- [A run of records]
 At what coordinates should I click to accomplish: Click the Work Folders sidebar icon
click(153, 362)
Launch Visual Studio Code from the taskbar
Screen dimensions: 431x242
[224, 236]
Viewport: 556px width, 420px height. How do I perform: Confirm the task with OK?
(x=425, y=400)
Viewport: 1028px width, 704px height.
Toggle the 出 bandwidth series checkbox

...

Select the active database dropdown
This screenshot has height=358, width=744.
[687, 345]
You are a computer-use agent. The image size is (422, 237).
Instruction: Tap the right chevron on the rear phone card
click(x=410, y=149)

- [The request]
Copy the lines from the one containing "Viewport: 556px width, 420px" through the one containing "Toggle the 出 bandwidth series checkbox", both included, without changing anything.

- [Result of this exercise]
Viewport: 556px width, 420px height. How do I perform: Confirm the task with OK?
(x=425, y=400)
Viewport: 1028px width, 704px height.
Toggle the 出 bandwidth series checkbox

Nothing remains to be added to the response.